▸ **Passage**

While it doesn't have that awkward on stage at a party feel of some 29ers, it's still a big bike. It also has a slack seat tube angle. Measured at 71-degrees, it's the slackest in the test. As a result, we have a hard time dodging the saddle when seeking a speedy retreat off the back. A relatively short reach, measured at 418mm, combined with a relatively long top tube, measured at 632mm, means you have to push your backside further behind the bottom bracket, and your feet, than you do on the other bikes to get behind the saddle. It's manageable, only feeling consistently desperate for our 5'7", 140lb downhill tester.
The Mach 429 Trail scores below average for downhill performance, tieing with similarly short-travel bikes that don't transcend their travel range. While its cross-country roots show on roughest trails, when the going gets smoother, the Mach 429 Trail feels like a trail bike. Point it downhill and do nothing and you'll have a trail-bike amount of time before things feel out of control. A true cross country steed would go rogue, and force action, much faster.
The Pivot Mach 429 Trail came in fifth in our downhill time trials, which took an average of 3:41 minutes and seconds to complete. Results show in the number of seconds each bike gained on the slowest in the test, the Intense Recluse.

▸ **Exercise task A**
Please restate the bike review starting with "The Pivot Mach" and going on through "the Intense Recluse.", and change "fifth" to "fourth".
▸ **Exercise task B**
According to the bike review, which bike was the slowest in the test?

▸ **Supplied data**

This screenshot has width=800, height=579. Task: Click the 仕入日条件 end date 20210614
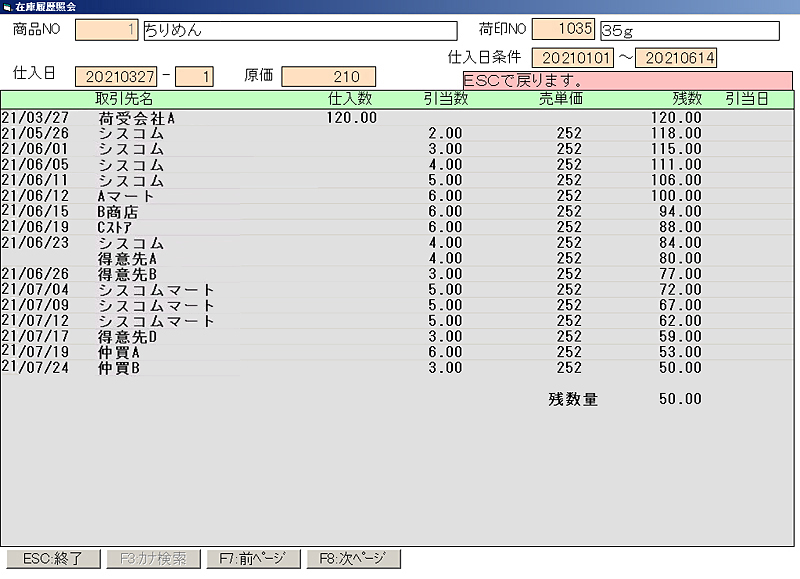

▸ **Full output A**
The Pivot Mach 429 Trail came in fourth in our downhill time trials, which took an average of 3:41 minutes and seconds to complete. Results show in the number of seconds each bike gained on the slowest in the test, the Intense Recluse.

▸ **Full output B**
The Intense Recluse.